Middle East

Syria opposition challenges Arab mission to prove itself

The leader of the main Syrian opposition group has said the Arab League observer mission should either prove itself or leave Syria.

Burhan Ghalioun told the BBC that Western countries should establish a safe area within Syria and enforce a no-fly zone over parts of the country.

At least 24 people were killed across Syria on Thursday, activists reported.

The UN says more than 5,000 civilians have been killed in a crackdown on anti-government protests since March.

More than 600 of them have been tortured to death by security forces over the course of the uprising, according to information gathered by international campaigning group Avaaz.

The group urged Arab League monitors to visit the sites where torture has taken place to ensure the government stops the abuse.

Casualty figures and other details are hard to verify as most foreign media are barred from reporting freely in Syria.
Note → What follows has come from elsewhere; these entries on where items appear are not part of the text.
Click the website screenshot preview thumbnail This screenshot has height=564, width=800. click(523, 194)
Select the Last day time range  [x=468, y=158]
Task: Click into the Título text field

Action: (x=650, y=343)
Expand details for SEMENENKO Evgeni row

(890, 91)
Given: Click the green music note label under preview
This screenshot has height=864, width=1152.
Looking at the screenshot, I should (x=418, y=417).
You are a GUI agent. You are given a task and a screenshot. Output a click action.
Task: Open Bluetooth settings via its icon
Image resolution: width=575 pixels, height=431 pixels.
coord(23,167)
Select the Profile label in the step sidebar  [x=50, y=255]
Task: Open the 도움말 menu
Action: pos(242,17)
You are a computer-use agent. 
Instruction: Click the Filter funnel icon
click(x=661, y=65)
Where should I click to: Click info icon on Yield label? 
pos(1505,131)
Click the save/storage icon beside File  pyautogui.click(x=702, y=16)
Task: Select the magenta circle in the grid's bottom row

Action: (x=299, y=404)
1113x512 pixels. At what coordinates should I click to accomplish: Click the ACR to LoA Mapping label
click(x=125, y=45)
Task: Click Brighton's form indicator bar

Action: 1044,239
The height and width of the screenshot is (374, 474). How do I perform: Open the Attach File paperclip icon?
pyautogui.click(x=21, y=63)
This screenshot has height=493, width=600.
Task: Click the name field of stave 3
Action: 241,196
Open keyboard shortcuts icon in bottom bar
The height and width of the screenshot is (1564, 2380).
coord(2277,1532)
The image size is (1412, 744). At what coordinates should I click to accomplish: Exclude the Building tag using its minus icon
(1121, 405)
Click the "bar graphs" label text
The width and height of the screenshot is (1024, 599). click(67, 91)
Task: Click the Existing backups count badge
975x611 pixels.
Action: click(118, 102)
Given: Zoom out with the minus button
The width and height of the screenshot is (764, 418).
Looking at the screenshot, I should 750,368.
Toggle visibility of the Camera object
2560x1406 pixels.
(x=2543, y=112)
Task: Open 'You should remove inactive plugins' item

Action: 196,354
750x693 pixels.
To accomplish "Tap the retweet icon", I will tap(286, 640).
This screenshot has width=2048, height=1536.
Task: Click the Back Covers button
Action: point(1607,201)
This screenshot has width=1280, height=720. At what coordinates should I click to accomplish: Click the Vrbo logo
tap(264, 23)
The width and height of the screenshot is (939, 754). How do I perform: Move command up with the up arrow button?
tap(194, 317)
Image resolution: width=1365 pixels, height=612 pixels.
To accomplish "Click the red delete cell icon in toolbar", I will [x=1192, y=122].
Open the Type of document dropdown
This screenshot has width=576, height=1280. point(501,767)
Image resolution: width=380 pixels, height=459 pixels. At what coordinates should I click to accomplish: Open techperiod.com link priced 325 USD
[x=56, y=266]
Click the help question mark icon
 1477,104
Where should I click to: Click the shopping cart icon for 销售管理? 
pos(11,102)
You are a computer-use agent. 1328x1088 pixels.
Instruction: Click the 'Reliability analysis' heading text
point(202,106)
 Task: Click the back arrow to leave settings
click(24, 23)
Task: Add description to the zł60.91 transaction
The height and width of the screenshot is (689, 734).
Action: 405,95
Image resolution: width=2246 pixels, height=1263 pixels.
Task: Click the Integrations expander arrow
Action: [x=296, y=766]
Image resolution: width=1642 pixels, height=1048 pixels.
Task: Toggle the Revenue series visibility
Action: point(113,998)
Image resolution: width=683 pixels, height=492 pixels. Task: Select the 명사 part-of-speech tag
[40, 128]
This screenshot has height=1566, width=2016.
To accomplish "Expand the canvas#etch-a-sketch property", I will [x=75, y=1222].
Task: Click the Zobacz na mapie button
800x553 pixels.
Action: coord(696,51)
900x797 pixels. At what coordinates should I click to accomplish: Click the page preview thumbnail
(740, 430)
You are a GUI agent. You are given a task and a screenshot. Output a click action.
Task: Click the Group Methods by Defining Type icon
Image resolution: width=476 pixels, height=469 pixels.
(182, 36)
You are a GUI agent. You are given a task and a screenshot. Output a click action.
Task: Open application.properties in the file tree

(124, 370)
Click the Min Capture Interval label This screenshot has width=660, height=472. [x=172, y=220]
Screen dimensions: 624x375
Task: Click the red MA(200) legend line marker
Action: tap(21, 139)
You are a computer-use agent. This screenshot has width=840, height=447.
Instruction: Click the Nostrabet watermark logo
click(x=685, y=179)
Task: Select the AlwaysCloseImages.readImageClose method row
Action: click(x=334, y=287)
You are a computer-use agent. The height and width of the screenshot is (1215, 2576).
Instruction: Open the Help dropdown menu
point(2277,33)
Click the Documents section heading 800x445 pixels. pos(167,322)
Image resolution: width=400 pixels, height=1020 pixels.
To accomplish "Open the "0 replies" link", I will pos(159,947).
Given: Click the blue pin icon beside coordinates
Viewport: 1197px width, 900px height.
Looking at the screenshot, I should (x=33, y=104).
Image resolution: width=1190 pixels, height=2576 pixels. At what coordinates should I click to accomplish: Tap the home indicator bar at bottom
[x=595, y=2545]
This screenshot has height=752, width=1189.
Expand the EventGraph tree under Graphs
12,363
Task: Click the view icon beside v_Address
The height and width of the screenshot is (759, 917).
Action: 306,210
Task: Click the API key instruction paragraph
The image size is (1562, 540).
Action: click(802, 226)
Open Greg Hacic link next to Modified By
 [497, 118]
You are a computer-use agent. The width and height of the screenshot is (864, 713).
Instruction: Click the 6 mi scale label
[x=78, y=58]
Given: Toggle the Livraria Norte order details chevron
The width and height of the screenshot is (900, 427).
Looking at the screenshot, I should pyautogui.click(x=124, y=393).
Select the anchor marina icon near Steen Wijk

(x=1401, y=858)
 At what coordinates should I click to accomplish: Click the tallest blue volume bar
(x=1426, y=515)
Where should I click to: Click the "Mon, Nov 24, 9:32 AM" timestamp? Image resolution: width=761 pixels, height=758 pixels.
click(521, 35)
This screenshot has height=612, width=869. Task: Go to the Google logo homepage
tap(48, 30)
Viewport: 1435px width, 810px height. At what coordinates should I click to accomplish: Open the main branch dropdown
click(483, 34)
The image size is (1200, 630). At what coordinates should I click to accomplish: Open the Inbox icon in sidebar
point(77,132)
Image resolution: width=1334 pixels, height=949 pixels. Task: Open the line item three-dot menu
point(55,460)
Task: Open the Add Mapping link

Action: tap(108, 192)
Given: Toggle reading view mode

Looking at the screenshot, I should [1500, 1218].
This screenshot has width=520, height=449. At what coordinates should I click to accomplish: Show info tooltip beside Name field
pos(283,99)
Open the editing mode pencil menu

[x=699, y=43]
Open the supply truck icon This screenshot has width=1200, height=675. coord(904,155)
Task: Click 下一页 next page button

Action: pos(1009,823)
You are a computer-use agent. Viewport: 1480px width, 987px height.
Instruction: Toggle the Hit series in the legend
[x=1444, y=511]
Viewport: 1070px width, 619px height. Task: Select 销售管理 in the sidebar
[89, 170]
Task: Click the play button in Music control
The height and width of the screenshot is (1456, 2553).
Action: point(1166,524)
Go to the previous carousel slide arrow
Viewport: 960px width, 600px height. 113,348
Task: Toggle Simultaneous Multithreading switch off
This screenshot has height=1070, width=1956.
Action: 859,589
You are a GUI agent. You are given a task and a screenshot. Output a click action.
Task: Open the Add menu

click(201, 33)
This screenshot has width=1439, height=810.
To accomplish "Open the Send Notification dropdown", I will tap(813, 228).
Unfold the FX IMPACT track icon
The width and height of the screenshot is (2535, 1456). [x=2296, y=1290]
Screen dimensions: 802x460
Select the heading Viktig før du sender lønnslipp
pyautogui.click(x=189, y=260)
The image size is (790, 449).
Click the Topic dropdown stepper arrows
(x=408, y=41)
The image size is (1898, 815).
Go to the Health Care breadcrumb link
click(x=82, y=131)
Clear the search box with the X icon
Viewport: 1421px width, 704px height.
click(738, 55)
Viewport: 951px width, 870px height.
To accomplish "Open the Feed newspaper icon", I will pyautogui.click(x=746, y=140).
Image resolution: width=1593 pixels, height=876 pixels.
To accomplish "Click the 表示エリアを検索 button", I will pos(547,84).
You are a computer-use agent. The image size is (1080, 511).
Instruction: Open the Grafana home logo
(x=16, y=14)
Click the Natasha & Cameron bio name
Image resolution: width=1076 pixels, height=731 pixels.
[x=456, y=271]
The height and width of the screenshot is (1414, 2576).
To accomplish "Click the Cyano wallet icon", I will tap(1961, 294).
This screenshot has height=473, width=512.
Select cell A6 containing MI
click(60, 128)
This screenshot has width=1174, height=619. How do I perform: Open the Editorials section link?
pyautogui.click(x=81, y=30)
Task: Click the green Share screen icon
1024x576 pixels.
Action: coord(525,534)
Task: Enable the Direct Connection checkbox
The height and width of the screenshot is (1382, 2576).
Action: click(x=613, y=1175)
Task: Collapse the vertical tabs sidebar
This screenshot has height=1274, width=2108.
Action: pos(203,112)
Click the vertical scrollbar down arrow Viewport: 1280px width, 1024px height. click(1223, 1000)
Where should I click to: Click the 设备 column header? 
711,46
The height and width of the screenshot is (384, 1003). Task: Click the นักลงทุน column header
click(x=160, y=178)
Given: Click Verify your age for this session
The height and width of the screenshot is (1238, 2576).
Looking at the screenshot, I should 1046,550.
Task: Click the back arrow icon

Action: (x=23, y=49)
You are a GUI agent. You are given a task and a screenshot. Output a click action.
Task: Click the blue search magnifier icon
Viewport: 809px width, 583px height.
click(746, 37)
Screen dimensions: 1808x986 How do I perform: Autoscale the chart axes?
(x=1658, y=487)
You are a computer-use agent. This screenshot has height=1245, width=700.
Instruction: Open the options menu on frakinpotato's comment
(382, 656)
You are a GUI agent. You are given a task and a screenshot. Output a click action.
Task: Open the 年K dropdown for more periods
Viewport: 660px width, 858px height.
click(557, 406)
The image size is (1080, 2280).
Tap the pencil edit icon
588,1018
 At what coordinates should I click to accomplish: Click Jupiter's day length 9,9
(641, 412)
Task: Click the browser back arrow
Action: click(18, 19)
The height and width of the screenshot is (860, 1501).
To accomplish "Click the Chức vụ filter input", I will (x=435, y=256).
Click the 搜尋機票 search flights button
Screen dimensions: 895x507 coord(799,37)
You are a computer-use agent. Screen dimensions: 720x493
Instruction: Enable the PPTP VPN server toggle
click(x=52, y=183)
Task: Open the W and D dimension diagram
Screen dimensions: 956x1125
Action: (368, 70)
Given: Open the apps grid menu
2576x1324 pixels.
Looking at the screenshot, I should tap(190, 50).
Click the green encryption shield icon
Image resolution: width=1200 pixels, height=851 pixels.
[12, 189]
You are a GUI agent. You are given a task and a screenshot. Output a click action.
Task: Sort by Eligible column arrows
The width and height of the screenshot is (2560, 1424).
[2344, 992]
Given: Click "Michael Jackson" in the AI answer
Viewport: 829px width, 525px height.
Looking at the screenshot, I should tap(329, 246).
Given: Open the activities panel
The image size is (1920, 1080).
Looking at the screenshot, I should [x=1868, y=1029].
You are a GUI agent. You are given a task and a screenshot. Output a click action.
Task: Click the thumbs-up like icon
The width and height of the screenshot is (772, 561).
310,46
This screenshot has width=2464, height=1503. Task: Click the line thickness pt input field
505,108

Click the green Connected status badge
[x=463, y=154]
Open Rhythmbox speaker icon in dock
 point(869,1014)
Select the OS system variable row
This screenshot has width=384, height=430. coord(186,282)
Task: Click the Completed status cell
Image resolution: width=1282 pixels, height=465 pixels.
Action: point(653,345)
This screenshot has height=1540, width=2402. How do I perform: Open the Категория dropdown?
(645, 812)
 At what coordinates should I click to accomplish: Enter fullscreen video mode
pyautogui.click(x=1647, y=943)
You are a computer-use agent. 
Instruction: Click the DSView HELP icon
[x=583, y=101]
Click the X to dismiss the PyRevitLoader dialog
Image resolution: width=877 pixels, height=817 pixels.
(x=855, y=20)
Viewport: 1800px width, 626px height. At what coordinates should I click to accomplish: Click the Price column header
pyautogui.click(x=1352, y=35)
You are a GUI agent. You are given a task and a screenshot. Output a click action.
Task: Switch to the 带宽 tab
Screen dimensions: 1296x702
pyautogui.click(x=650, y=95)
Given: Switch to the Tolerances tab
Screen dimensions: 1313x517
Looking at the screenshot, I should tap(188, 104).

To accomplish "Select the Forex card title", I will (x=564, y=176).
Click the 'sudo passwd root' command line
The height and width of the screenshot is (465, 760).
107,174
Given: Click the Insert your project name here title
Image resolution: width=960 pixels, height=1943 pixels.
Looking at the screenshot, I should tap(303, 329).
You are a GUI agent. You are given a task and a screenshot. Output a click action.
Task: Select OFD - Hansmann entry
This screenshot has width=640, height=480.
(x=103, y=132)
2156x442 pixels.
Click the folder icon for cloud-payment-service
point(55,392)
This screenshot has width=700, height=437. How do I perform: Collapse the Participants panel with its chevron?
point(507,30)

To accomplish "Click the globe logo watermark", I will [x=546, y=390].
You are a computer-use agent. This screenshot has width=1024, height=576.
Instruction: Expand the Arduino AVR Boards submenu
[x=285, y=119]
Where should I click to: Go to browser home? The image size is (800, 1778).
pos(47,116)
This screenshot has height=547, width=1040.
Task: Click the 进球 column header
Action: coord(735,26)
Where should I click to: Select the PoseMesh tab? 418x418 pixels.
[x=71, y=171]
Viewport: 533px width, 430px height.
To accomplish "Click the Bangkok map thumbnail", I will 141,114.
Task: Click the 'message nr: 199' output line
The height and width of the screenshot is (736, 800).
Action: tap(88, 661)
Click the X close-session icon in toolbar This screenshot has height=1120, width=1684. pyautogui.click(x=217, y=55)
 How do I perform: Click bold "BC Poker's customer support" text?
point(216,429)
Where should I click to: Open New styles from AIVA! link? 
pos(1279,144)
About 100 Arab League observers have been in Syria since last week to monitor compliance to a peace plan brokered by the League.

Under the plan, military forces are to be withdrawn from cities, peaceful demonstrations permitted, and detained protesters released.

'Telling lies'

The leader of the Syrian National Council said he was worried the Arab League mission was providing political cover for the regime to suppress street protests.

"We only agreed to the Arab League monitoring mission because it was going to expose the regime. We were never relying on it to stop the killing," Mr Ghalioun told the BBC.

"If they could convey just a tiny shred of what's happening, that's more than enough to condemn the regime, to prove they have been telling lies since the beginning."

He added that he hoped the United Nations might take over the League's mission.

Mr Ghalioun also called on western powers to establish a safe area within Syria and a no-fly zone over some of the country's territory. This would not, he said, require bombing on the scale of Libya - he wanted intervention to support the revolution, not replace it.

The BBC's Paul Wood, who interviewed Mr Ghalioun, says Syria is not Libya; it is vastly more complicated, with more combustible neighbours.

Much as the neighbours would like to see President Bashar al-Assad gone, Western governments have very little appetite for a military intervention, he says.

The Syrian government says it is fighting armed gangs.

The uprising has taken on an increasingly violent character in recent months, with army defectors joining the demonstrators and attacking government forces.